Es ist schon einige Jahre her, dass mich eine Frau nach dem Sonntagsgottesdienst ansprach. Sie war aus Rumänien nach Deutschland gekommen und noch dabei, die deutsche Sprache zu lernen. Als ausgebildete Krankenschwester hatte sie im örtlichen Krankenhaus sofort Anstellung gefunden und eine Dienstwohnung bekommen. Da sie Anschluss an die Gemeinde suchte, bot ich ihr an, sie könne zunächst einmal wöchentlich zu einem Gespräch ins Pfarrhaus kommen; so würden wir uns kennenlernen, und ich könnte ihr dann Möglichkeiten der Teilnahme am Gemeindeleben aufzeigen.

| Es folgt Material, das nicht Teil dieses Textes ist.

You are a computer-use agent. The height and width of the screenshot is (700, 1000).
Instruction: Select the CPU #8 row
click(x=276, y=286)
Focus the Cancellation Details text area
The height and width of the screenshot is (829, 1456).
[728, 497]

Dieses Angebot nahm sie gerne an und erzählte von ihrer Arbeit im Krankenhaus und von den Fortschritten beim Sprachelernen. Eines Tages kam sie ganz bekümmert: „Heute hat mich der Stationsarzt kritisiert.“ Ich fragte nach, was er denn gesagt habe, und sie sagte: „Ich habe es nicht gut verstanden. Er sagte: Schwester Daniela, Sie machen Ihre Arbeit so verkehrt… oder so ähnlich. Ich habe das Wort nicht ganz verstanden.“ Ich ermutigte sie, noch einmal nachzufragen und sich das Wort aufschreiben zu lassen, wenn sie es nicht verstünde. Die Woche darauf kam sie mit heiterem Gesicht und einem Zettel vom Krankenhaus: „Sie machen Ihre Arbeit souverän!“
Diese alltägliche Begebenheit offenbart, wie asymmetrisch bei vielen, vielleicht bei den meisten Menschen die Wahrnehmung ist: Wie schnell ist man bereit, Kritik herauszuhören, und wie schwer fällt es, Lob oder Zuspruch anzunehmen.
Gesetzt den Fall, Jesus würde den „synodalen Weg“ der Kirche in Deutschland begleiten – und das ist nicht auszuschließen, sondern wäre sogar zu hoffen –, könnte es dann nicht sein, dass er, gegenwärtig im Geist dort, wo zwei oder drei in seinem Namen versammelt sind, den Synodalen zuruft: „Ihr seid das Salz der Erde! Ihr seid das Licht der Welt!“? Würden dann nicht manche den Kopf schütteln und meinen, nicht richtig gehört zu haben? Andere könnten vermuten, dass Jesus die gegenwärtige Lage nicht realistisch genug einschätzt: Die Kirche habe keinen guten Geschmack mehr bei den Menschen, und die Aussichten seien eher trüb als lichterfüllt. Dann müsste man den Synodenteilnehmern wie der Frau aus Rumänien sagen: „Fragt noch einmal nach. Lasst es euch aufschreiben!“
Die Bischöfe und die Leute vom Zentralkomitee der Katholiken könnten dann im Evangelium lesen und einander die Worte der Bergpredigt zurufen: „Ihr seid das Salz der Erde! Ihr seid das Licht der Welt!“ Diese Sätze sind keine Zustandsbeschreibung, auch keine Aufforderung, sondern ein verwandelnder Zuspruch, ein „performatives“ Sprechen, das bewirkt, was es aussagt. Wie in der Eucharistie über Brot und Wein gesagt wird: „Das ist mein Leib, das ist mein Blut“, so spricht Jesus den Jüngern zu: „Ihr seid Salz und Licht.“ Der Unterschied besteht darin, dass Brot und Wein nicht dazu Stellung nehmen können. Als Menschen können wir mit der Wandlung, Salz und Licht zu werden, einverstanden sein oder nicht. Zwei Schwierigkeiten stehen dem Einverständnis im Weg: die erwähnte Vermutung, nicht richtig gehört zu haben und eher an Kritik als an Lob zu glauben, und – zweitens – die Annahme, dass es anstrengend sei und sein müsse, Licht und Salz für die Welt zu werden.
Das Haus der Kirche ist in unserem Land dunkel geworden, und deshalb fängt man an, mit großer Mühe und nicht immer im Einvernehmen aller Bewohner, die Möbel umzustellen, die Tische zu rücken, die Betten zu versetzen und so weiter. Immerhin tut man dann etwas, und irgendetwas muss man doch tun. Aber es wird nicht heller durch diese Art von Anstrengung. Eigentlich würde es genügen, die Vorhänge von den Fenstern zurückzuziehen und die Fenster zu öffnen. Das Licht käme herein und mit ihm eine Brise erfrischender, salziger Luft vom weiten Meer.